*** Opening of Input ***

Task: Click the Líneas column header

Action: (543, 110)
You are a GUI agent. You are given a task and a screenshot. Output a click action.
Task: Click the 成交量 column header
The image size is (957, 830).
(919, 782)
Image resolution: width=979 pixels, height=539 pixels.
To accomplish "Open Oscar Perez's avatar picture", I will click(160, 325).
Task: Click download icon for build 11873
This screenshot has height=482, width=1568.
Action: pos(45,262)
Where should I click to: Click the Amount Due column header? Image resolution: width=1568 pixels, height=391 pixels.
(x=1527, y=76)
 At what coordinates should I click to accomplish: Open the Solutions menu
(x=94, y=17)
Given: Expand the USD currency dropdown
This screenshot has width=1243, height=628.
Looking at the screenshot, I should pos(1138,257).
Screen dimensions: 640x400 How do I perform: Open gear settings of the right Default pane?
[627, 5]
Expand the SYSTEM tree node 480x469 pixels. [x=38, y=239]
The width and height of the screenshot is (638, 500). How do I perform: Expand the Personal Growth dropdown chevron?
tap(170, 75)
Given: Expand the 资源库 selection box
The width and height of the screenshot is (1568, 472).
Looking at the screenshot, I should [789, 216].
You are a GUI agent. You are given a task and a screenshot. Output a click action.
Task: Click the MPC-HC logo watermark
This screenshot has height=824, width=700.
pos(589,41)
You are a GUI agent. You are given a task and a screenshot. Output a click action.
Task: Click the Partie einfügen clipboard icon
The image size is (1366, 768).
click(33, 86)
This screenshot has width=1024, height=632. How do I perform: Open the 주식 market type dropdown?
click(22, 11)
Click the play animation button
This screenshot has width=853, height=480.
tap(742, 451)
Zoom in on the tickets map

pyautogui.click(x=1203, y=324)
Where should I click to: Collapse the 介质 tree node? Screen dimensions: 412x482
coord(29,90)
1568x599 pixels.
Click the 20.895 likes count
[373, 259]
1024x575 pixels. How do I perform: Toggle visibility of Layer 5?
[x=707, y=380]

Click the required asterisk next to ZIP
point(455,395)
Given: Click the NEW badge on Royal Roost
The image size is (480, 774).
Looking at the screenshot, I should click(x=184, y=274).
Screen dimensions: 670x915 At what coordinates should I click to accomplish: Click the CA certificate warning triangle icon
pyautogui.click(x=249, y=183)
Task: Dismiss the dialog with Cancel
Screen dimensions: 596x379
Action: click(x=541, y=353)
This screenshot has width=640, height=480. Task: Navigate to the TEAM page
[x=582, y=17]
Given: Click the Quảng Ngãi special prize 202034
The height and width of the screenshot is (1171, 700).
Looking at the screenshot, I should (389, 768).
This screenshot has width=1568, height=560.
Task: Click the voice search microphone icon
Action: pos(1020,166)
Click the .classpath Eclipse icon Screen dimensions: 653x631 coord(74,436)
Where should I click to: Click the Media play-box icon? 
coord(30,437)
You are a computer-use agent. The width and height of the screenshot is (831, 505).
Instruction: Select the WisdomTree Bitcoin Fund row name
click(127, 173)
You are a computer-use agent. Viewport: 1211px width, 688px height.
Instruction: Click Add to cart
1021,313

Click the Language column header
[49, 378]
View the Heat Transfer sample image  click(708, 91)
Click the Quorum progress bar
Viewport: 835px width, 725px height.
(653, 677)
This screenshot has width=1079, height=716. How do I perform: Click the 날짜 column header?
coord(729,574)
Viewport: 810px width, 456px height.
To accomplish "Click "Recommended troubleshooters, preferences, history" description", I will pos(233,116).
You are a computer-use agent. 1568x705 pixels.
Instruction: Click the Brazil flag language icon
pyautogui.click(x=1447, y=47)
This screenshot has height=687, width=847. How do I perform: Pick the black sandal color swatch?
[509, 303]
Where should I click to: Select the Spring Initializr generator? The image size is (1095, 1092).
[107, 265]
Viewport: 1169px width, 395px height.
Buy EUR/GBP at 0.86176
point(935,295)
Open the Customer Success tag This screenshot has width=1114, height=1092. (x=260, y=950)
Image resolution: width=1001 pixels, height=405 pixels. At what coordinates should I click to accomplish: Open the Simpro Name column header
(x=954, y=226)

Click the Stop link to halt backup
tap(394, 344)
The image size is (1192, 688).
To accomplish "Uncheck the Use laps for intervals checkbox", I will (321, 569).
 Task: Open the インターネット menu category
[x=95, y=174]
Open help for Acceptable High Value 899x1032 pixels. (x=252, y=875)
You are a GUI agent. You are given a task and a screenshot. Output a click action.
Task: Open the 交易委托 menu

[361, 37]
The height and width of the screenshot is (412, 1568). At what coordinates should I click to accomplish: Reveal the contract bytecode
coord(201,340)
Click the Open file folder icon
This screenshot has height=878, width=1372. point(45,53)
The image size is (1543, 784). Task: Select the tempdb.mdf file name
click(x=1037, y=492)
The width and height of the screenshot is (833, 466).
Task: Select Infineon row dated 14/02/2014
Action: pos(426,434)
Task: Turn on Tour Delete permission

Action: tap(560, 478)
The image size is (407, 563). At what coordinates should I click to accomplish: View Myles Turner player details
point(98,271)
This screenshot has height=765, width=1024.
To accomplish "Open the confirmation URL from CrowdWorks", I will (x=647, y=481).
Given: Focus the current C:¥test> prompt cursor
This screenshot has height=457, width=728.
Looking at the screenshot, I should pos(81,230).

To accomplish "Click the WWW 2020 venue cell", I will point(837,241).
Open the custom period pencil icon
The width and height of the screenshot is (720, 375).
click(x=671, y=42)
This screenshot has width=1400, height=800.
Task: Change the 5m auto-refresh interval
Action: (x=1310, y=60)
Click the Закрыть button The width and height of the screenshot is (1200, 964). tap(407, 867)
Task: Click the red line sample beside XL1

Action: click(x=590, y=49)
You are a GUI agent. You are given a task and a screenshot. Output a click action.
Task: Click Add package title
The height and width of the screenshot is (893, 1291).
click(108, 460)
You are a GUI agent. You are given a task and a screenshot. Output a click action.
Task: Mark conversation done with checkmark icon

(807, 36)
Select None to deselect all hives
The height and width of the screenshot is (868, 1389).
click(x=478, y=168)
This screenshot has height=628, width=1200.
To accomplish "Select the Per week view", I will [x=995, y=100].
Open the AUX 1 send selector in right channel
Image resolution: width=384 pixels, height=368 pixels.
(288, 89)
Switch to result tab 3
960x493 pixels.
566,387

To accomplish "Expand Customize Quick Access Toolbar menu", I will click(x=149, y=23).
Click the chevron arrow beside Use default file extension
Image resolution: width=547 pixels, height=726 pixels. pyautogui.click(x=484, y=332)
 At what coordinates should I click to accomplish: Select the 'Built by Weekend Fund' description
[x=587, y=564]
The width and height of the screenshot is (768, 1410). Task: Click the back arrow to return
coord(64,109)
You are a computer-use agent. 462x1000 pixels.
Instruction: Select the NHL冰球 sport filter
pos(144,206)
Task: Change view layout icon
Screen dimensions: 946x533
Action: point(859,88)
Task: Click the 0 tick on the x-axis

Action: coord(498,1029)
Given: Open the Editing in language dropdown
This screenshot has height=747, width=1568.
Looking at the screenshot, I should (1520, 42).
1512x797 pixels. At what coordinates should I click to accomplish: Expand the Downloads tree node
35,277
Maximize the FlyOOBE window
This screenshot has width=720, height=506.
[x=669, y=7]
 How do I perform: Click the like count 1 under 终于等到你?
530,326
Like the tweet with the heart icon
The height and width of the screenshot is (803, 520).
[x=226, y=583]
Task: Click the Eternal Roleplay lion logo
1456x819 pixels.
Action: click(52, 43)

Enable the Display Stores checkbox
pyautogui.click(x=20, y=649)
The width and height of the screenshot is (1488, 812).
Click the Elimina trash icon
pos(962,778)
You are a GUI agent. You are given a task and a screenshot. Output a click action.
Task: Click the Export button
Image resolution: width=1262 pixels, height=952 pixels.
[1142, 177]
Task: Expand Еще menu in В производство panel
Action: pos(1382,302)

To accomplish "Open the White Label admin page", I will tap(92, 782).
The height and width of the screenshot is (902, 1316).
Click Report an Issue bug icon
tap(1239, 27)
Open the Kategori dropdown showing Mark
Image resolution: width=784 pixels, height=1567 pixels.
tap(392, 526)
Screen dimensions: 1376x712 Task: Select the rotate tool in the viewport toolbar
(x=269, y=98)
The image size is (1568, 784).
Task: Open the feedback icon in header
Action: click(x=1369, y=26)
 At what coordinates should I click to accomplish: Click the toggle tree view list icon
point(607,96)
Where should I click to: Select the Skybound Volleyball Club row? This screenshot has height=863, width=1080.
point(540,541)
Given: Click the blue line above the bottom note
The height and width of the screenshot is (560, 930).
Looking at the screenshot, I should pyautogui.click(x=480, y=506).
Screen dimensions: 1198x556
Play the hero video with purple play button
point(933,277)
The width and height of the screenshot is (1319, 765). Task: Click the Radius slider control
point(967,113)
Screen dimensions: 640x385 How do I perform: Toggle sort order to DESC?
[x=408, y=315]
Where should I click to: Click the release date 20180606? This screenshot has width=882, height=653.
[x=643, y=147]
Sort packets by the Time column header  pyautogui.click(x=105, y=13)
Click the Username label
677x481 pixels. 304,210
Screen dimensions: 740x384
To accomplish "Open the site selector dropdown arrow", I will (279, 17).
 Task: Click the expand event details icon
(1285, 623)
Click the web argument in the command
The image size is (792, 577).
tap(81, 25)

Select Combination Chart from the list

*** Close of Input ***

## Your task
Return exactly, and only, the lines above starting at the line that contains "This screenshot has width=640, height=480." and ending at the line that contains "Click the .classpath".

## Answer section
This screenshot has width=640, height=480. Task: Navigate to the TEAM page
[x=582, y=17]
Given: Click the Quảng Ngãi special prize 202034
The height and width of the screenshot is (1171, 700).
Looking at the screenshot, I should (389, 768).
This screenshot has width=1568, height=560.
Task: Click the voice search microphone icon
Action: pos(1020,166)
Click the .classpath Eclipse icon Screen dimensions: 653x631 coord(74,436)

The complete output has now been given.